Activists questioned whether right-wing policies inherently limit healthcare rights or if it’s a process which is also promoted by other governments. One discussant argued that the ethical conflict between economic and health equity interests remains a bipartisan issue. Indeed due to the increase of the health needs of the population – phenomena which is tightly connected to the ageing of the population, the development of medical technologies and the medicalisation of life – all governments are bound not to invest enough funds into healthcare. However, right-wing governments tend to align more directly with market-driven approaches, viewing social inequality as acceptable,and consequently impacting on the social determination of health, whereas left-wing movements regard it as a societal harm. This can also be seen by the fact that right wing governments prioritise migration as a political issue, often overshadowing climate change, which instead is seen as a much more threatening phenomena.

Looking at specific countries, Greece’s health system, still young and lacking preventive and promotional services, heavily relies on private payments, ranking fourth in Europe for out-of-pocket health expenses. Despite no extreme-right government in recent years, far-right ideologies in Greece influence state policies, with alliances even from left-wing parties. For example, austerity policies led to the exclusion of millions from healthcare due to job insecurity and lack of health coverage, sparking grassroots efforts like the KIA clinic.

Similarly, in Italy, even before the rise of a right-wing government, both left and right-wing governments have continued to privatise health care, which has now led to four million Italians going without medical care because of the cost. In the local context of Vicenza, some activists mentioned the TAV project, which disregards significant environmental and health impacts, and despite medical evidence linking it to increased respiratory issues, local and national governments, even left-wing ones, overlook these concerns in the name of “progress.”

Proposals and future directions

●  Recognize the role of Social Clinics in influencing practices at a micro and a macro level. On a micro level, Social Clinics act as frontline spaces to engage with marginalized groups, bridging healthcare gaps and challenging fascist ideologies. Indeed, by not discriminating against anybody and guaranteeing access to anyone despite their political ideologies, Social Clinics are able to break down ideological barriers and promote solidarity. On a macro level, Social Clinics are able to promote a healthcare model that not only promotes health but is also able to face contemporary health challenges (i.e. ageing of the population).

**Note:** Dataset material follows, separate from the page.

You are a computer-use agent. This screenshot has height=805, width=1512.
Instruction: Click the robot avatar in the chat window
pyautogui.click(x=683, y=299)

●  Participants raised the importance of considering European health policies as potential fields of activism. Specifically, there was discussion about the feasibility of building a transnational network for advocating alternative health policies that prioritise ethical and communal values over market interests. In this perspective we think it might be useful to reach out to other movements that already work at an international level (i.e. WHO watch – that monitor and document policy developments at WHO and other international forums, advocating for health policies that prioritize public interest and transparency; Public Pharma for Europe – a coalition amed at ensuring timely and equitable access to medicines, vaccines, and other health technologies; European Network our health is not for sale) as well as organising collective events/demonstrations at key international health events (i.e. Health G7 held in Ancona; 7th of April), for which we decided to create a specific working group.

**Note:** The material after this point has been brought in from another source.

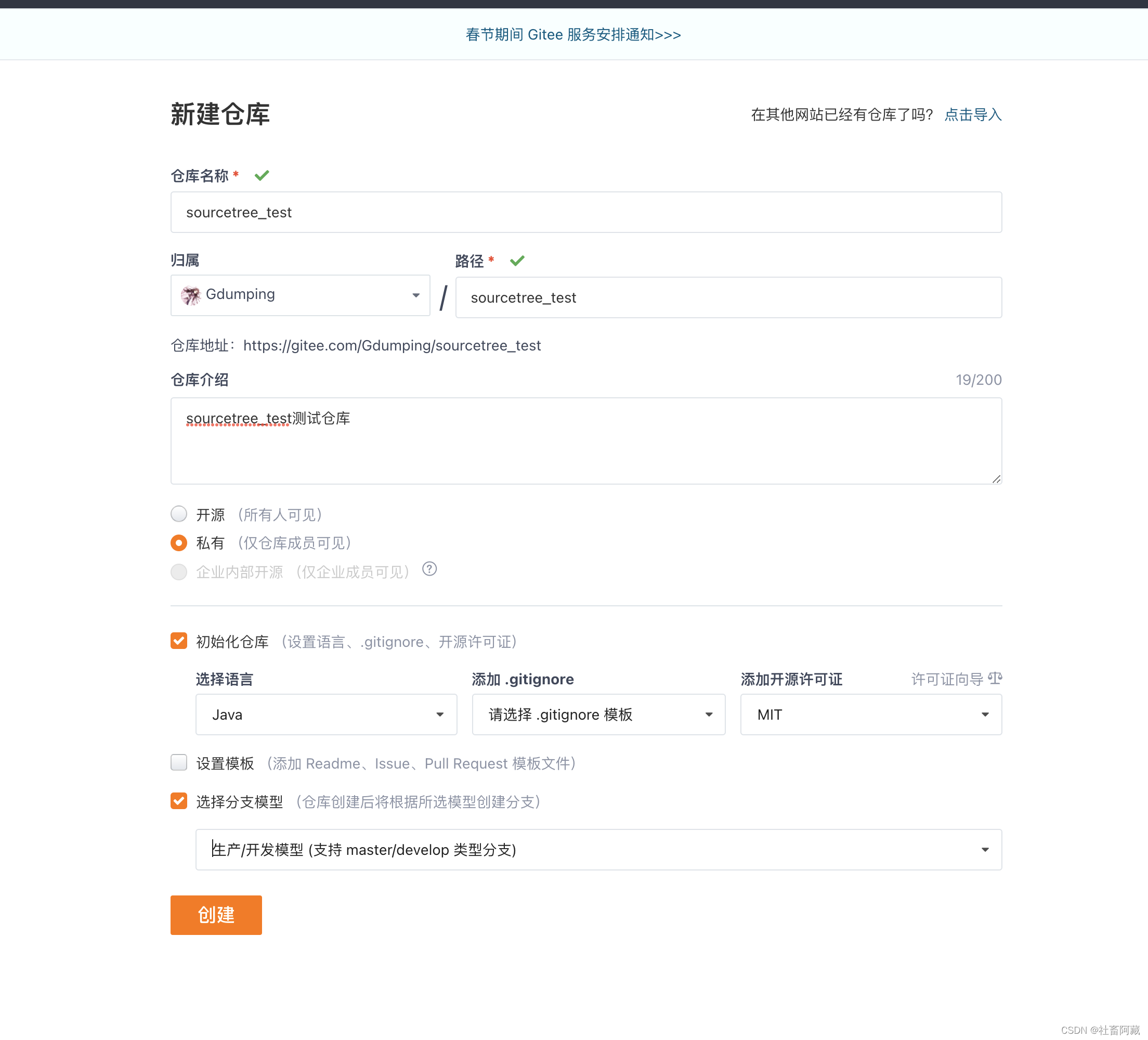Select the 私有 private radio button
The height and width of the screenshot is (1040, 1148).
179,543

●  Right-wing narratives and simplified solutions attract support by filling gaps left by left-wing governance, particularly in areas like immigration. Some participants emphasised that we should recognize the importance of the discourse and pay attention to the terminology we use to define contemporary events (i.e. migration crisis). We also discusses that left-wing movements, as INOSC, should adopt clearer, less elitist narratives to resonate with broader demographics and counteract right-wing populism.